### Task to carry out
Starting at the line that contains "Instruction: Click MEDIOCRE", transcribe every remaining line of the data below exactly, and omit all pictures.

- - -

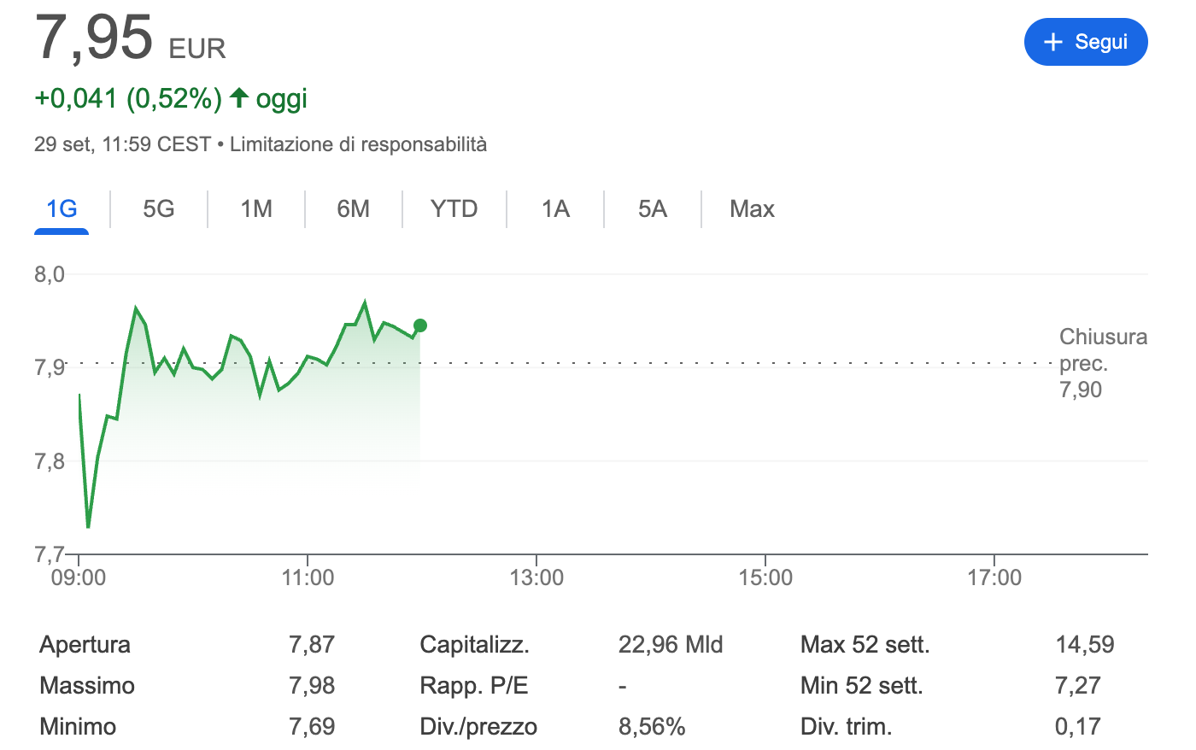
Task: Click the 13:00 time axis label
Action: (x=536, y=578)
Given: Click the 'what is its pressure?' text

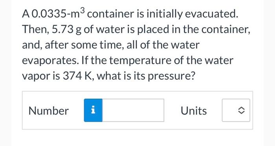Looking at the screenshot, I should 146,76.
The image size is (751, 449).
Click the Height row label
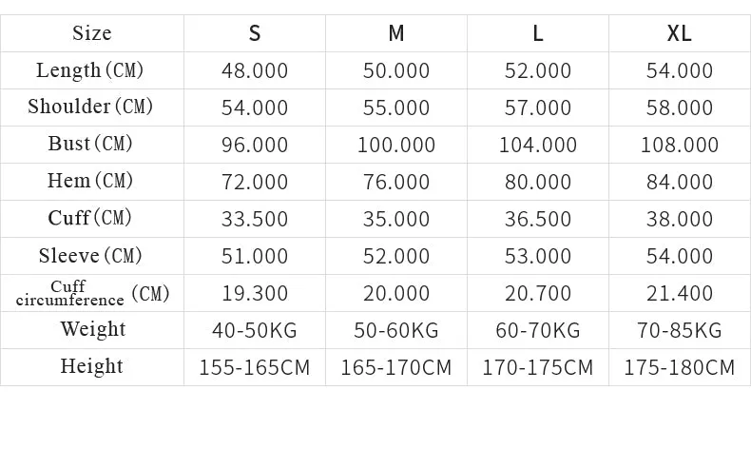tap(91, 366)
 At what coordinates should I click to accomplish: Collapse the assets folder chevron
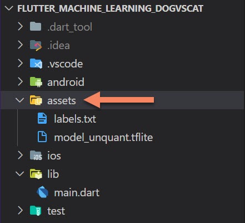tap(20, 100)
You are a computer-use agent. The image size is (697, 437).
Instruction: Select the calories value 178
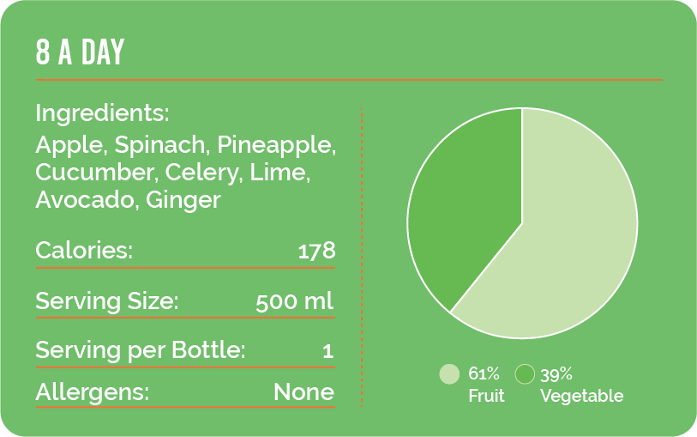click(x=315, y=252)
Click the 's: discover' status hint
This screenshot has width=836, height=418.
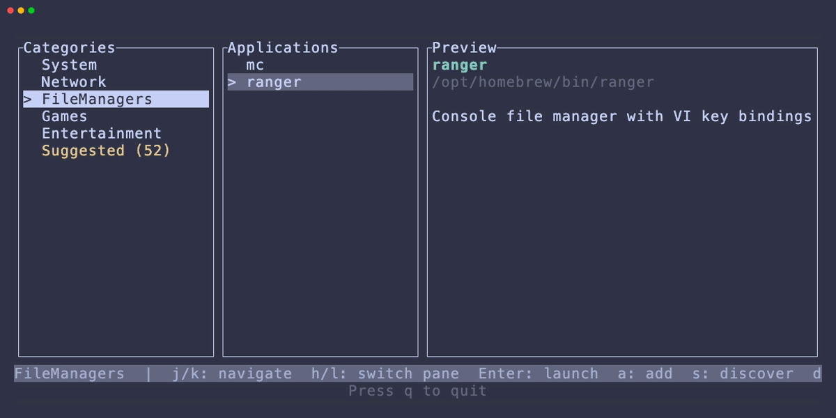[x=743, y=374]
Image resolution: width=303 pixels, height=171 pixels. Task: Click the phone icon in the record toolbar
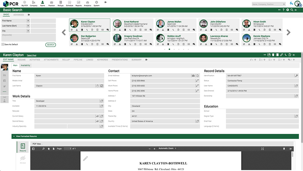[x=286, y=55]
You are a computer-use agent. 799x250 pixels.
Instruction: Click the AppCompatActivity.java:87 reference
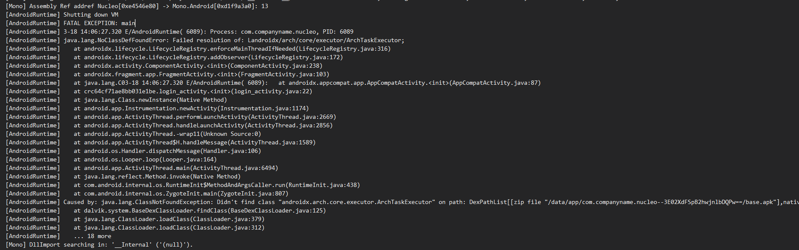click(496, 83)
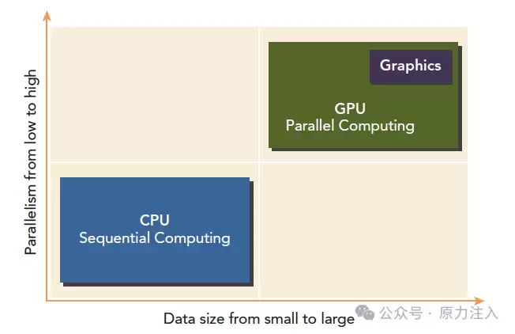Click the Parallelism from low to high label
This screenshot has height=334, width=515.
(31, 162)
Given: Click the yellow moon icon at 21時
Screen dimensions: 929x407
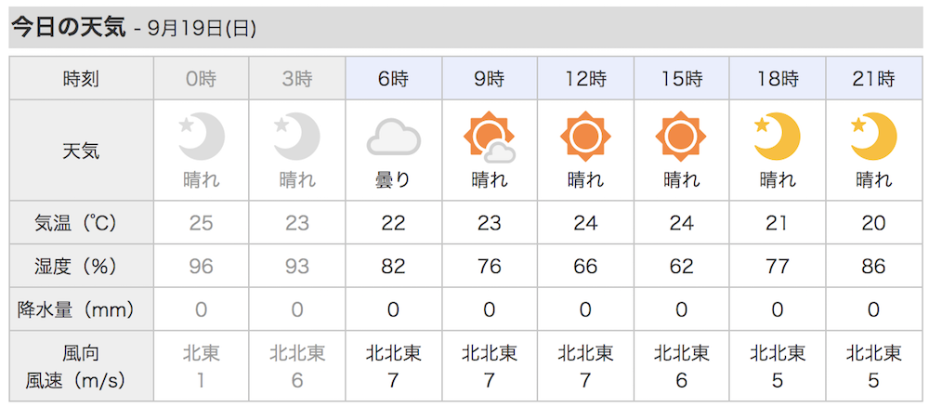Looking at the screenshot, I should (x=872, y=137).
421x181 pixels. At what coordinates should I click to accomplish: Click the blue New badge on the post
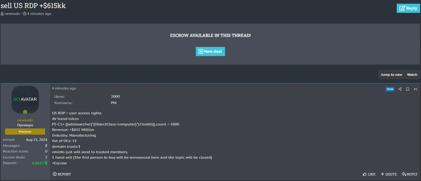[x=390, y=89]
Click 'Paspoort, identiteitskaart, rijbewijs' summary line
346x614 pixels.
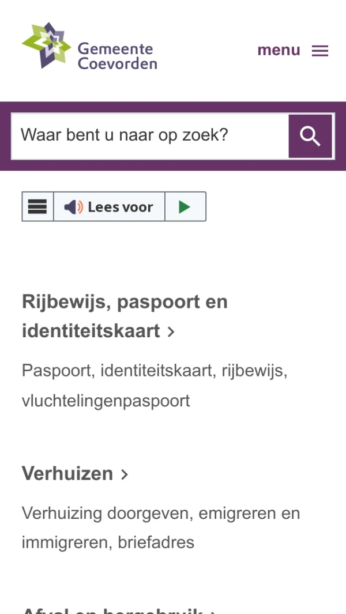[155, 371]
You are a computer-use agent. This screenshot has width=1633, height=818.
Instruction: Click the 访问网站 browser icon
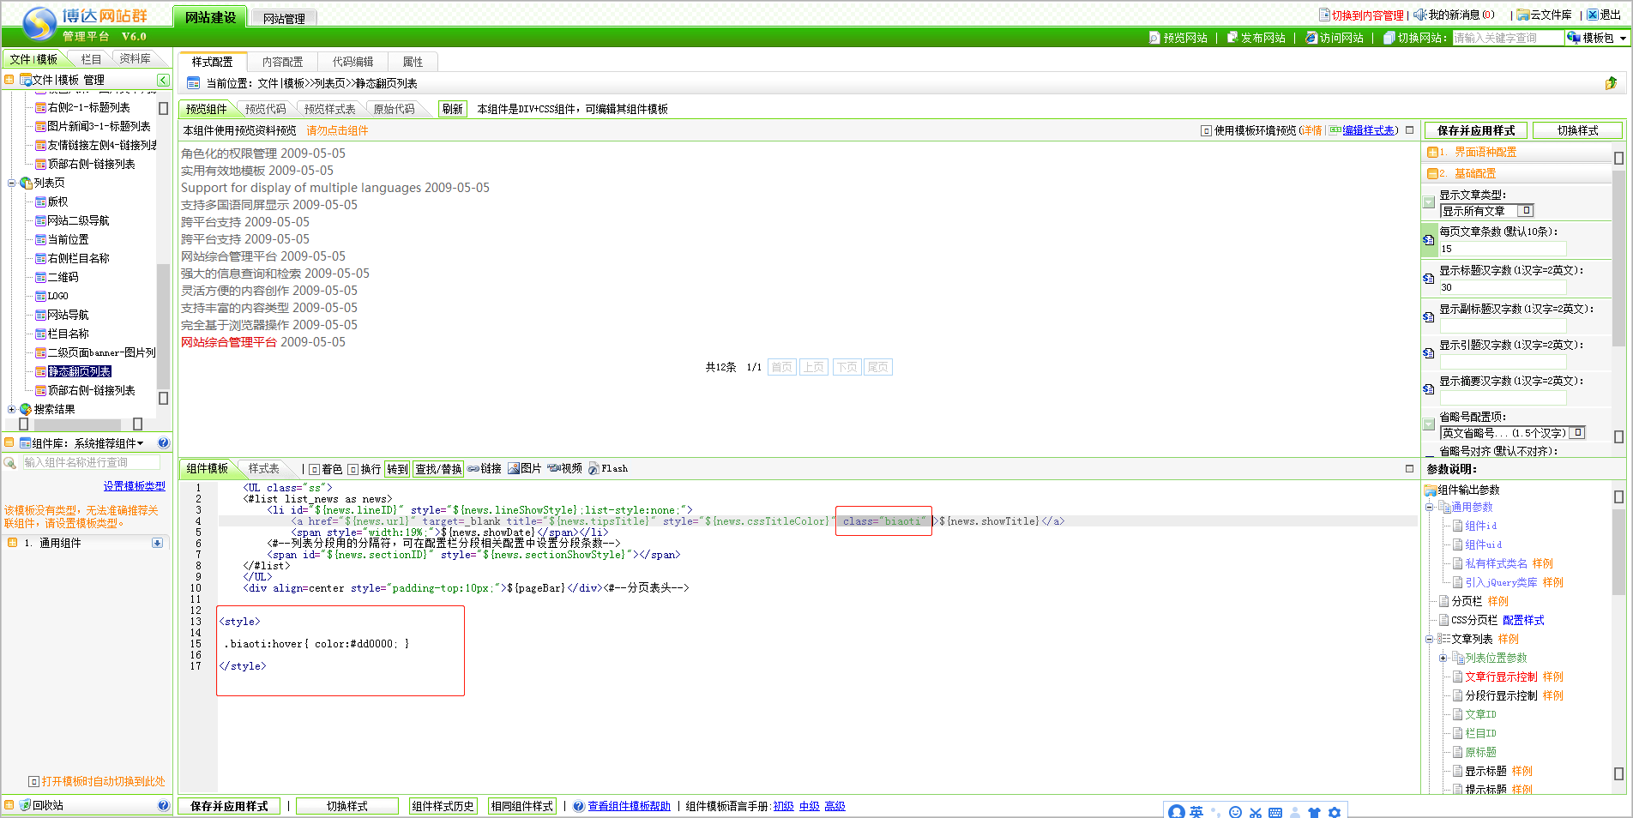click(1311, 38)
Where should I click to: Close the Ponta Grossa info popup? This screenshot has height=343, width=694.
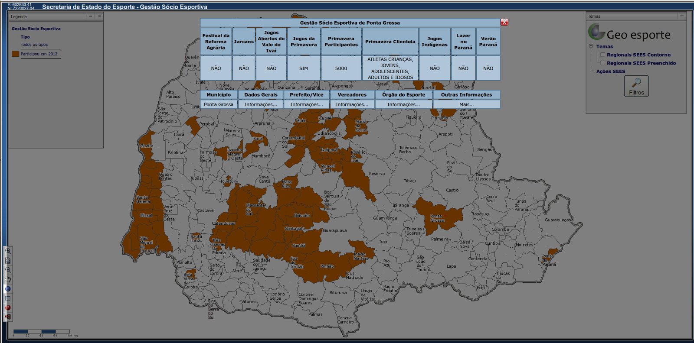[x=504, y=22]
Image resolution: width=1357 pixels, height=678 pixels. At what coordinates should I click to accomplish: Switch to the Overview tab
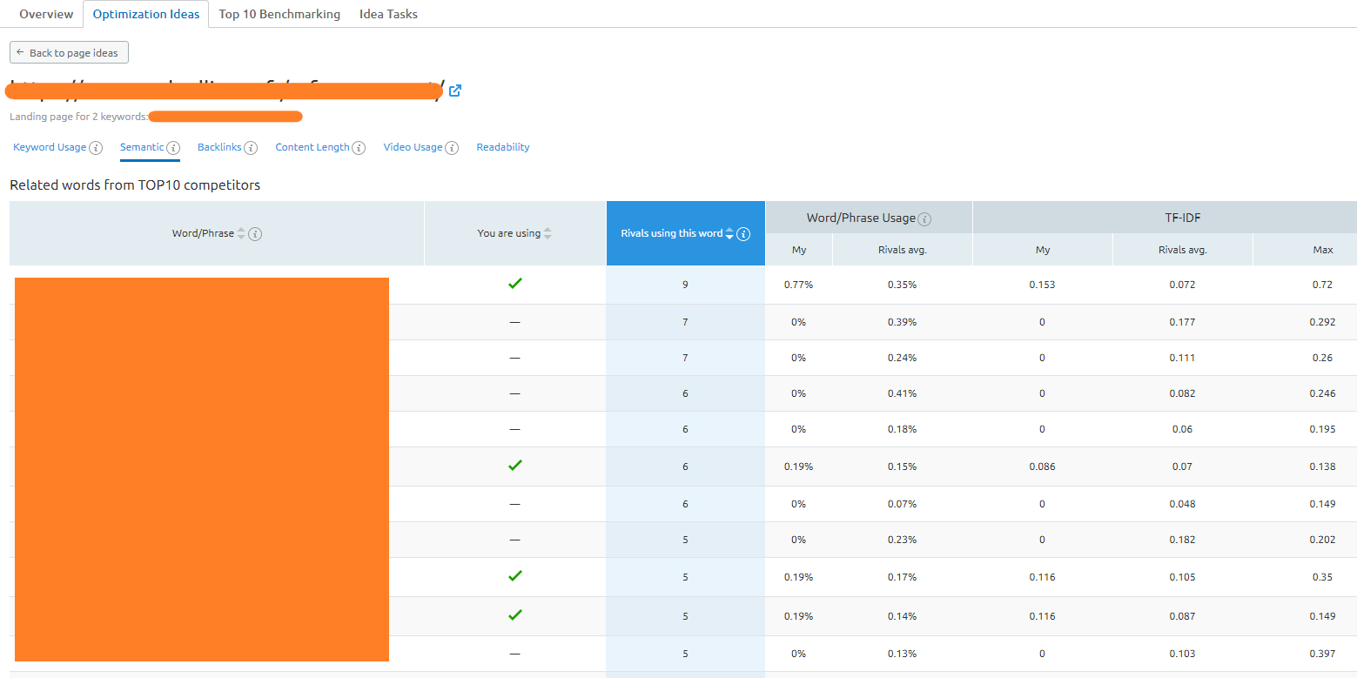pyautogui.click(x=46, y=14)
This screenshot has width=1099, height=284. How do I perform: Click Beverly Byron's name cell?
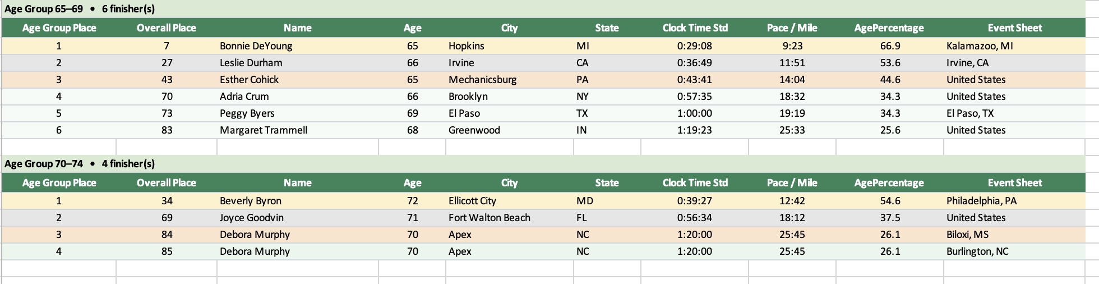point(251,201)
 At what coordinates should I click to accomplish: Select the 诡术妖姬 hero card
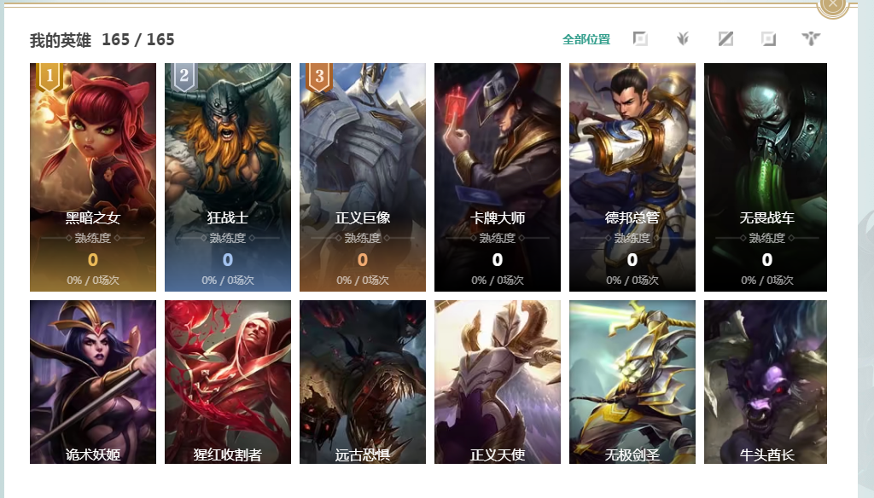coord(93,382)
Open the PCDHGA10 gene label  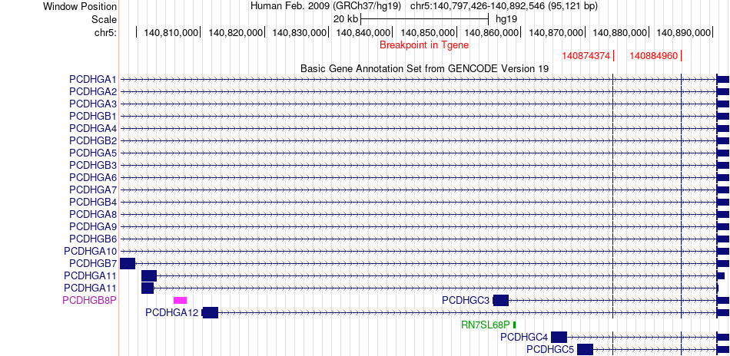pyautogui.click(x=90, y=251)

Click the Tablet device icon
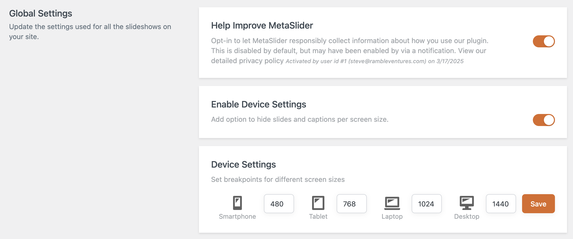point(318,203)
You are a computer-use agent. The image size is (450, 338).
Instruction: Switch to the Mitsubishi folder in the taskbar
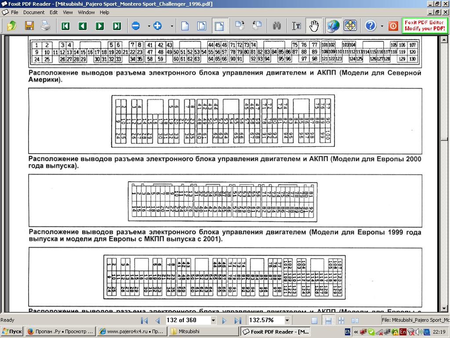(x=203, y=331)
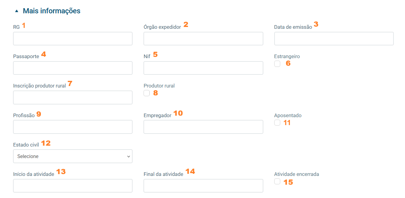Viewport: 405px width, 198px height.
Task: Tick the Estrangeiro checkbox
Action: 277,64
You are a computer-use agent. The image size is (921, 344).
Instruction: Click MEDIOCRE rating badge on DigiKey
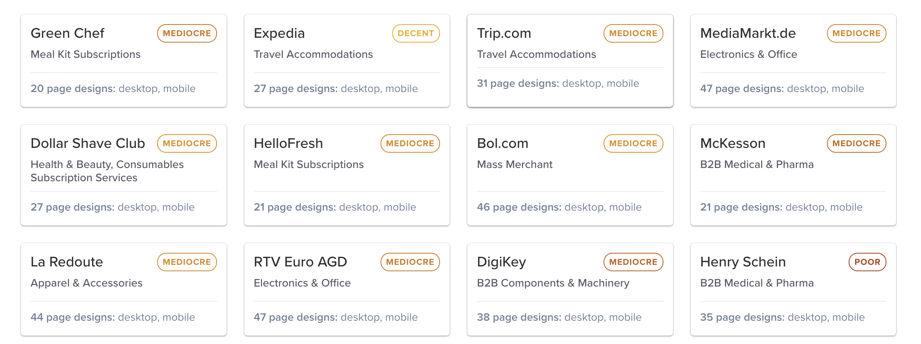[x=633, y=262]
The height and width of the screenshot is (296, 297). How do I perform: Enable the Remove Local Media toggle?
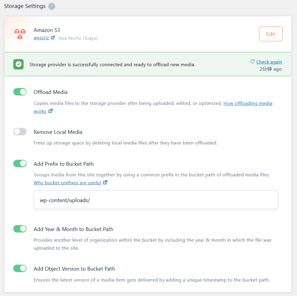pyautogui.click(x=20, y=132)
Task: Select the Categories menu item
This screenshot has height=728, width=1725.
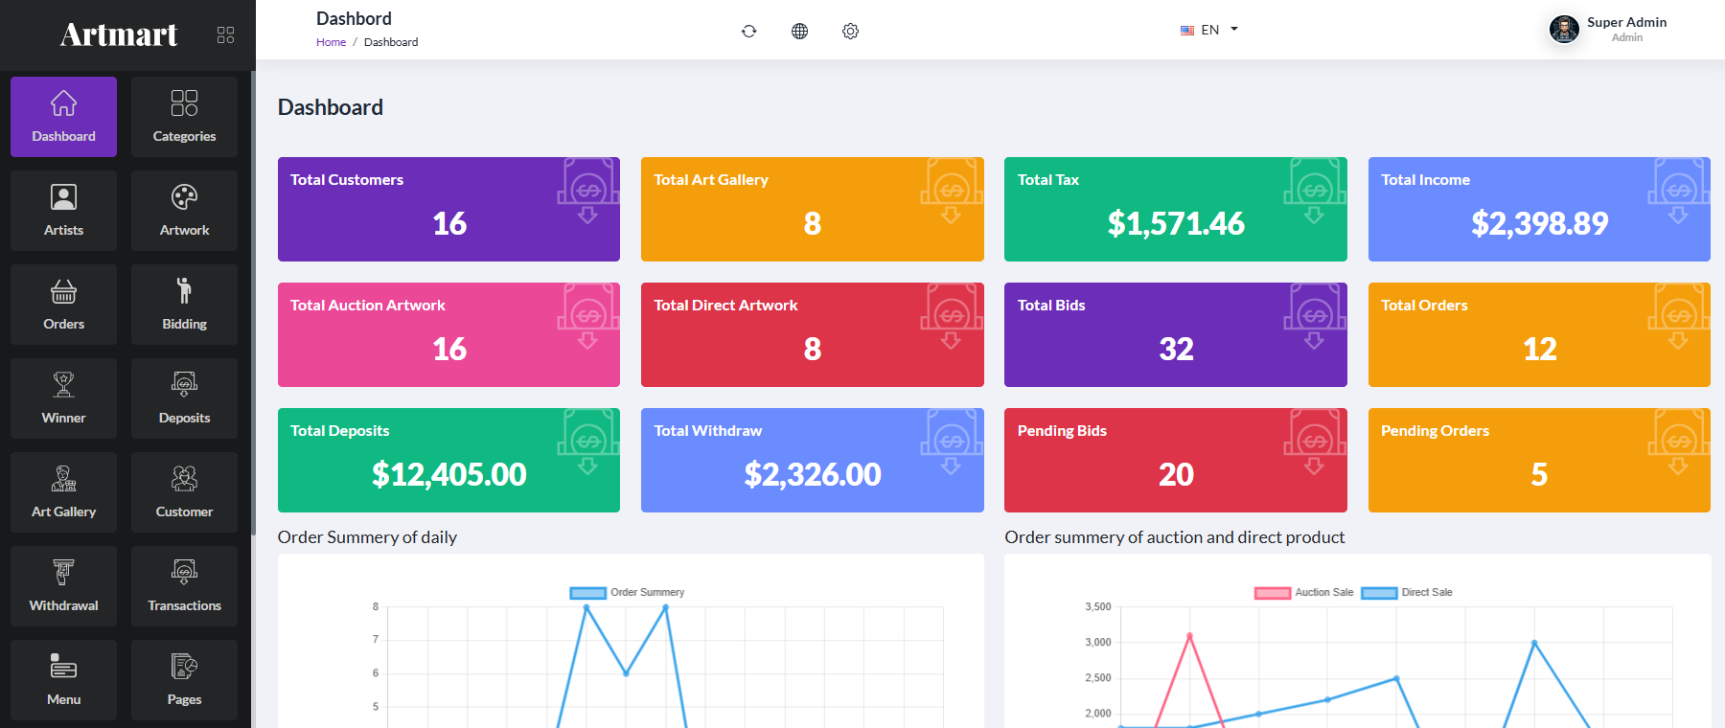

- - -

### Response box
Instruction: Click MEDIOCRE rating badge on DigiKey
[x=633, y=262]
The height and width of the screenshot is (296, 297). How do I perform: Enable the Remove Local Media toggle?
pyautogui.click(x=20, y=132)
Task: Select the Categories menu item
This screenshot has height=728, width=1725.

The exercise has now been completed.